08 HAR Misclassifications


Preliminary research for this project identified concrete instances of misclassification using the British public information films The Spirit of Dark and Lonely Water and A Boy Goes Cycling. In three examples presented here, the HAR system incorrectly labelled certain film frames, highlighting limitations in the model’s classification accuracy. In order to investigate further, the relevant video datasets used to train the HAR system were downloaded from YouTube, some of which are presented as a selection of stills to better understand the algorithm’s “decision-making” process.

Contents                                                                                                    Back Next

                                                                                                                                                                                                                                                                                                                                                                             Back Next

Figure 9. HAR Misclassification – driving tractor, 2020. A composite of video stills from the Kinetics 400 dataset “driving tractor” category and the British public information film The Spirit of Dark and Lonely Water, 1973. 

At the centre of fig. 9 is a frame from the British public information film The Spirit of Dark and Lonely Water, labelled “driving tractor” by the ResNet HAR system. The frame shows a group of children moving through debris in an anonymous wasteland – a scene without an actual tractor. This misclassification reveals a broader limitation of HAR and ML models: how can models trained on limited, specific examples generalise their “knowledge” to new, unfamiliar contexts? The ResNet HAR model, trained on the Kinetics 400 dataset, includes 922 videos of tractor driving, some of which depict children (top right) operating tractors. While it is unclear if this particular detail influenced the classification, it raises questions about the interpretive reliability of HAR models. For an audience, The Spirit of Dark and Lonely Water film-frames blend seamlessly as part of a coherent narrative. However, when analysed frame-by-frame by the HAR model without a guiding conceptual scheme, an alternate interpretation emerges. At this granular level, an outline resembling a tractor becomes apparent, with the children positioned roughly where a tractor driver would sit. The model’s classification appears shaped by its training dataset, where it may be responding to the tractor-like outline and the presence of a human figure as cues for labelling.

Figure 10. HAR Misclassification – swimming backstroke, 2020. A composite of video stills from the Kinetics 400 dataset “swimming backstroke” category and the British public information film The Spirit of Dark and Lonely Water, 1973.

Central to fig. 10, a frame from the British public information film The Spirit of Dark and Lonely Water depicts a child in distress in the water, yet the HAR system mislabels it as “swimming backstroke”. Other misclassifications for the same scene include “catching fish”, “snorkelling”, and “swimming breaststroke”. While these labels share a semantic association with water-related activities, they highlight a significant limitation in the HAR model’s ability to differentiate between routine swimming actions and the urgent, life-threatening condition of drowning. This misclassification underscores the model’s lack of nuance in recognising critical contexts within similar visual settings.

Figure 11. HAR Misclassification – abseiling, 2020. A composite of video stills from the Kinetics 400 dataset “abseiling” category and the British public information film A Boy Goes Cycling, 1963.

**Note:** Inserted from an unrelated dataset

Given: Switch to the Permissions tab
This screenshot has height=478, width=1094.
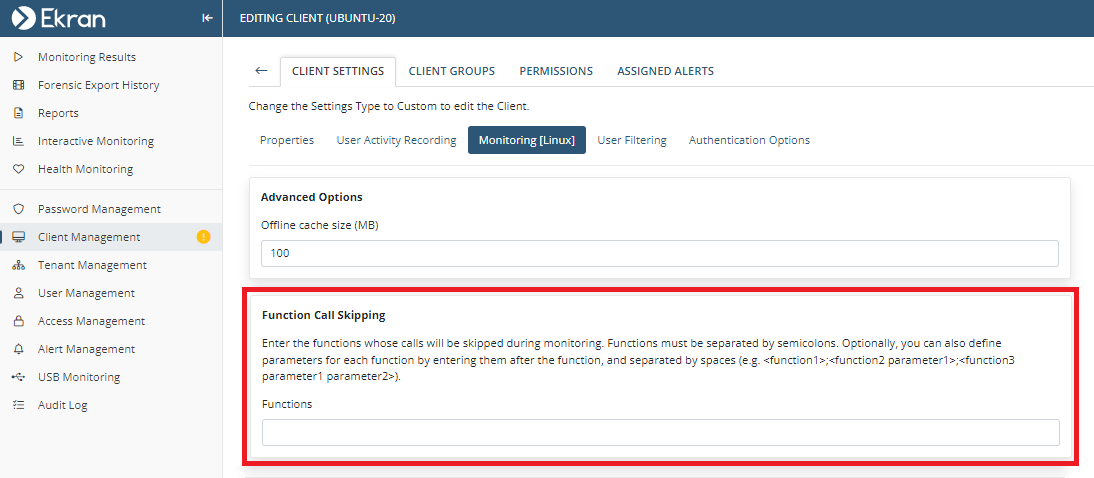Looking at the screenshot, I should [x=556, y=71].
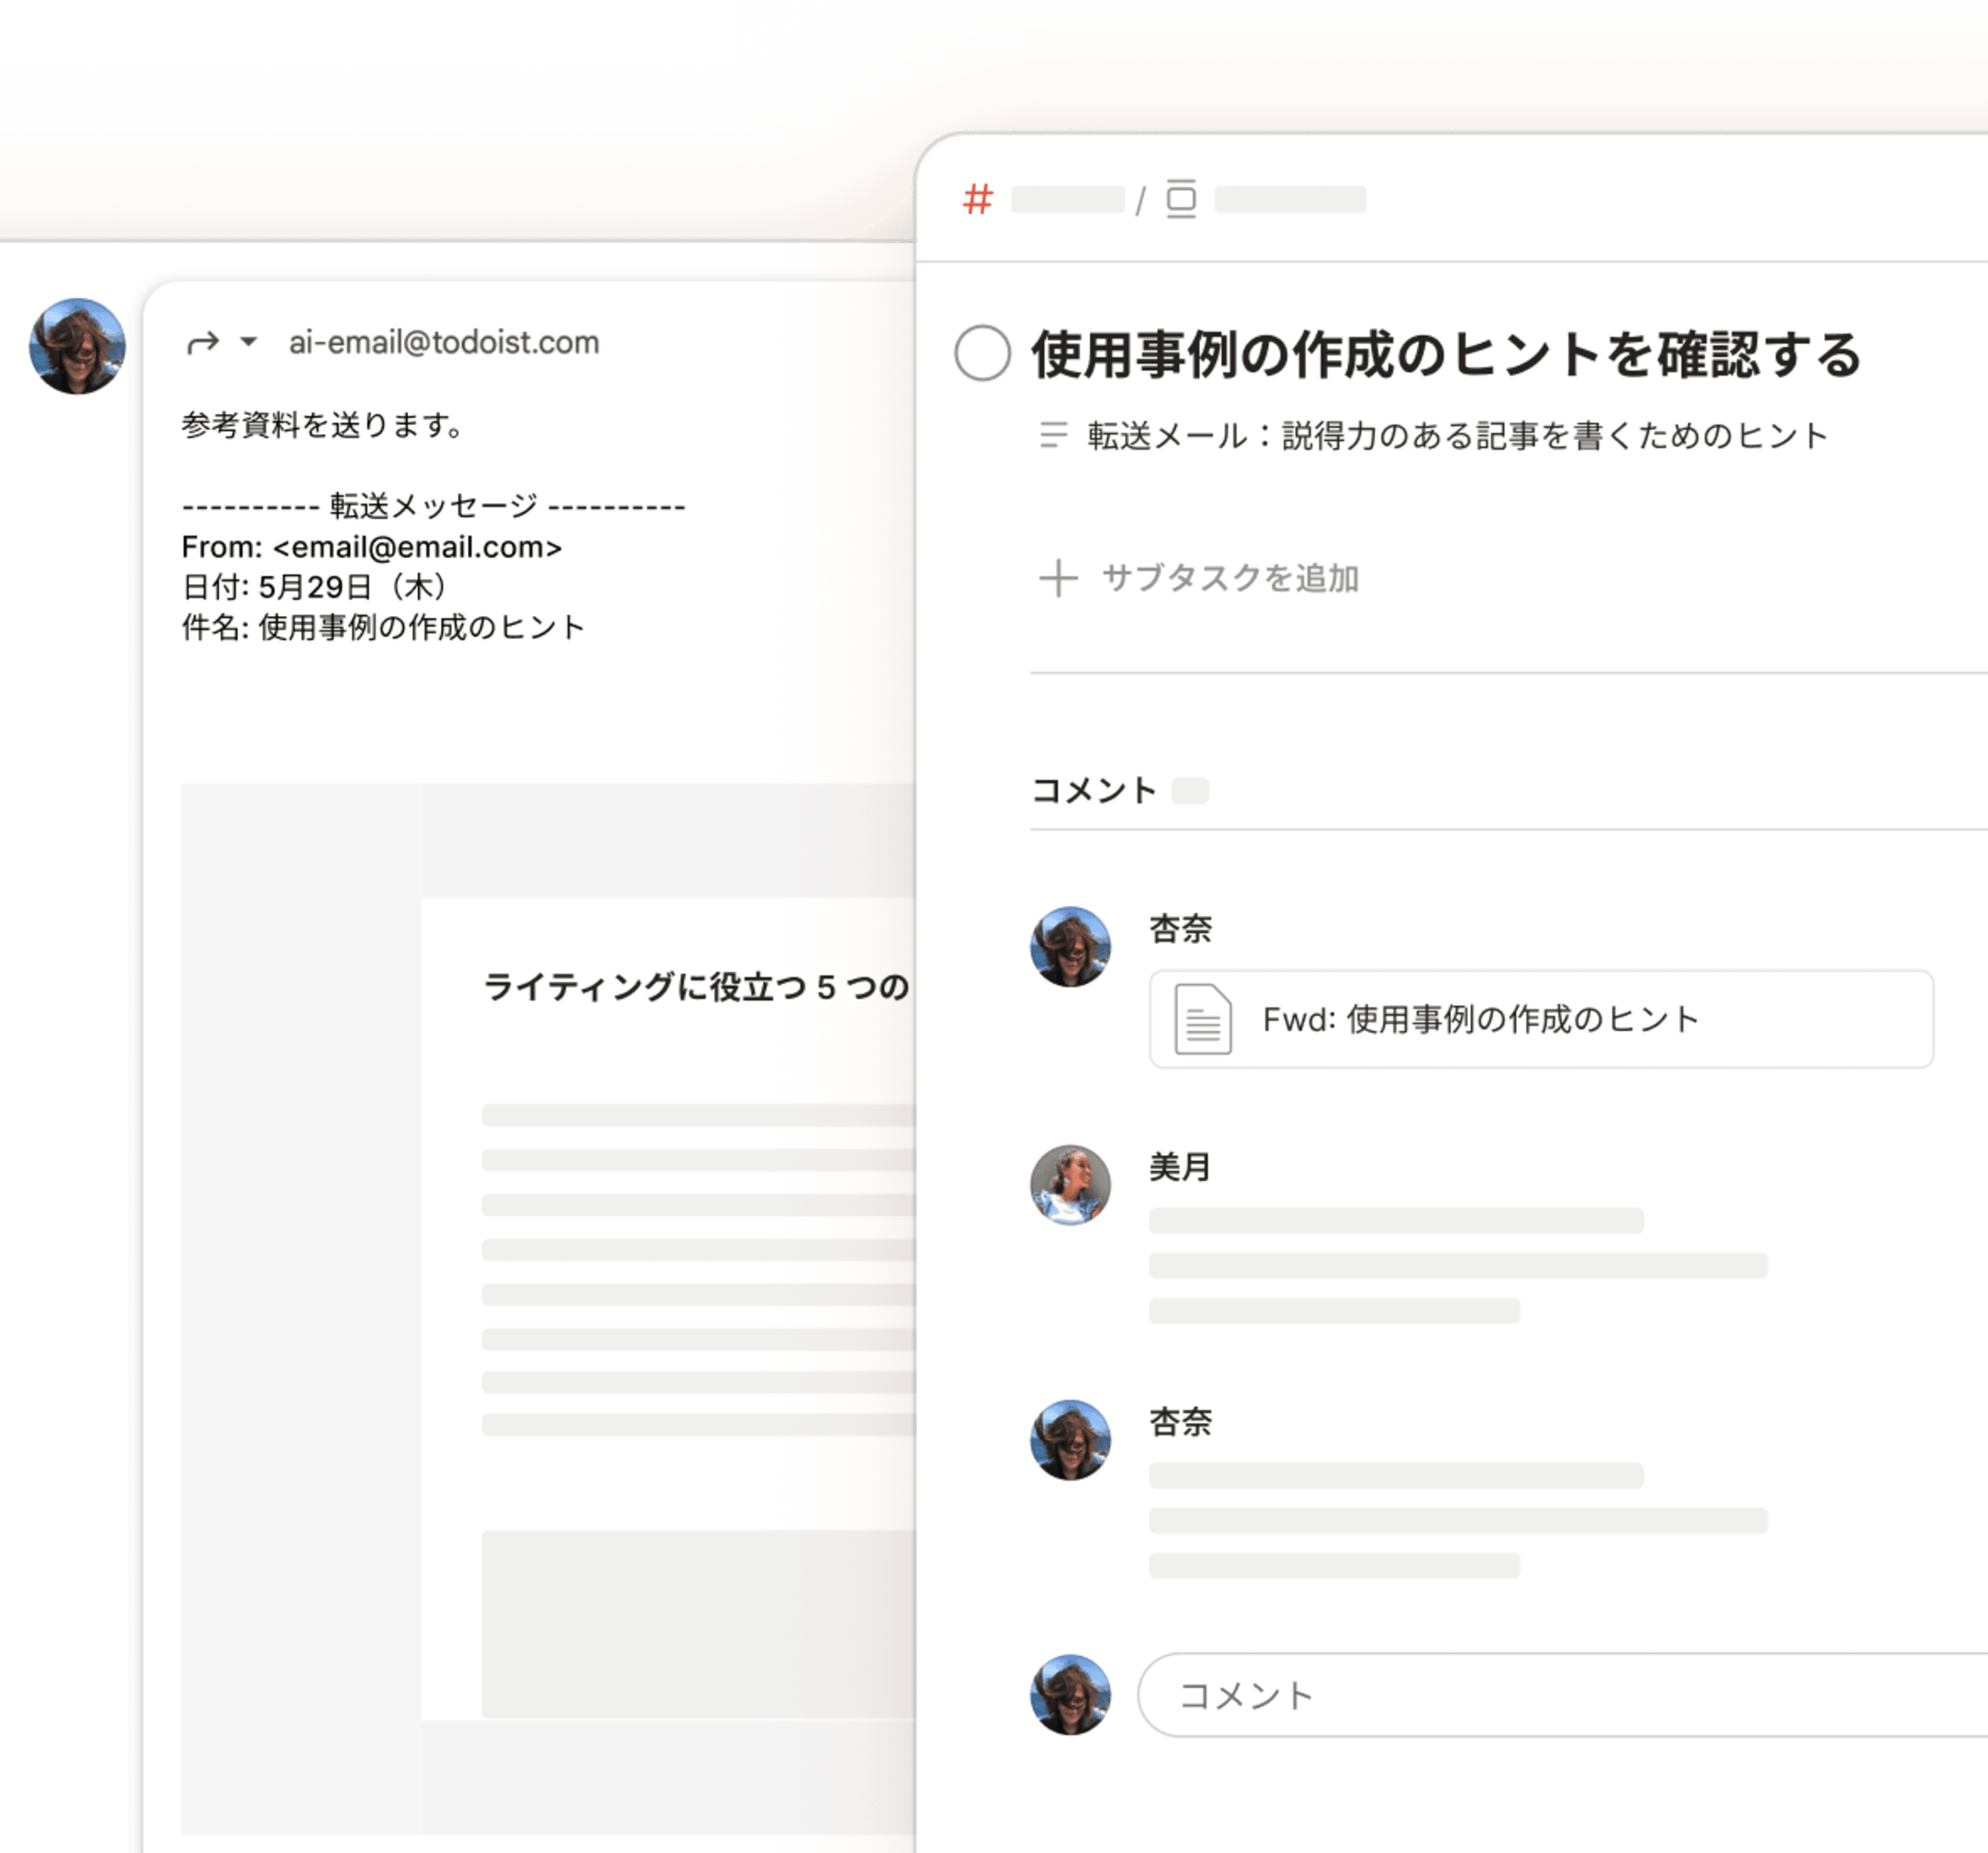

A review of the 1,146 training videos labeled as “abseiling” in the Kinetics 400 dataset revealed the common feature of linear ropes under tension. This observation is significant in relation to specific frames from the British public information film A Boy Goes Cycling, where painted lines on the playground’s surface intersect at the child’s position and are coincident with the bicycle frame, which creates a configuration of lines around his body that visually “ensnare” him. As demonstrated in fig. 11, this arrangement parallels the training videos, where the painted playground lines could be interpreted as ropes, and the bicycle frame might resemble the webbing straps of a climbing harness. This visual similarity likely prompts the HAR model to classify the scene under its “abseiling” category, despite the difference in actual context.